Rapidement, la « spin-off » met au point les premiers organismes génétiquement modifiés, ouvrant ainsi une ère nouvelle de la biologie moléculaire des plantes. Il devenait possible de transformer le matériel génétique et créer de nouveaux végétaux. Les oppositions n’ont pas tardé. Et, compte tenu des formidables enjeux de propriété intellectuelle, la société a été impliquée dans plusieurs procès, notamment avec le géant américain Monsanto. Ironie du sort, PGS, après avoir été vendue à Bayer CropScience, se retrouve désormais dans le giron de Monsanto, lui-même racheté par Bayer en 2018…
Avec le recul, Marc Van Montagu reconnaît que ses objectifs n’ont pas été atteints. Ou pas encore… Il regrette que les grands acteurs industriels et financiers ne se préoccupent plus que des produits, et non de la longue chaîne de la recherche et de la connaissance qui a permis ces développements.
« Les biotechnologies tournent aujourd’hui au ralenti. C’est devenu compliqué et très cher. Vous avez besoin d’autorisations à chaque étape. Tout le monde a peur de tout. Il faut pourtant reconnaître qu’il n’y a eu aucun accident. Mais personne, ou presque, n’ose affirmer qu’on ne voit aucun danger dans cette technologie qui pourrait être une solution pour une agriculture bien plus durable. »
Un renouveau de la confiance dans la science ?
Dans ces conditions, quelle piste préconise le scientifique qui, précisons-le, est aussi membre de l’Académie nationale des sciences américaine et fut plus de dix ans président de la Fédération européenne de biotechnologie ? « Nous devons défendre l’acquis de la science. On voit aujourd’hui un vaste mouvement antiscience se développer au niveau mondial.
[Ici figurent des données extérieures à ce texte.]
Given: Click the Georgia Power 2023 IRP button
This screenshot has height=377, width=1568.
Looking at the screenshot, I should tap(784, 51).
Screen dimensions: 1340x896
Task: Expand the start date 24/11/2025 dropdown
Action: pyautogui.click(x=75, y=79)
Celui-ci a déjà ralenti le développement de l’énergie nucléaire et des biotechnologies”.
“Demain, cette opposition va impacter la santé avec les procès intentés aux vaccinations. Mais je reste confiant. J’ai obtenu du recteur de l’université de Gand que le raisonnement scientifique soit enseigné dans toutes les facultés. Je suis convaincu que nous sommes à l’aube d’un renouveau qui va restaurer confiance dans la science. Dans un futur plus ou moins proche, la forte demande pour une agriculture moins industrielle va nous faire redécouvrir le formidable potentiel du génie génétique et des biotechnologies végétales ».
NOTE:
Pour en savoir plus, un livre raconte l’aventure passionnante de ces biotechnologies végétales à travers le parcours et les travaux des scientifiques de l’université de Gand tels que Walter Fiers, Marc Van Montagu, Jeff Schell et Marc Zabeau (Judith M. Heimann, Using Nature’s Shuttle, Wageningen Academic Publishers, 2018).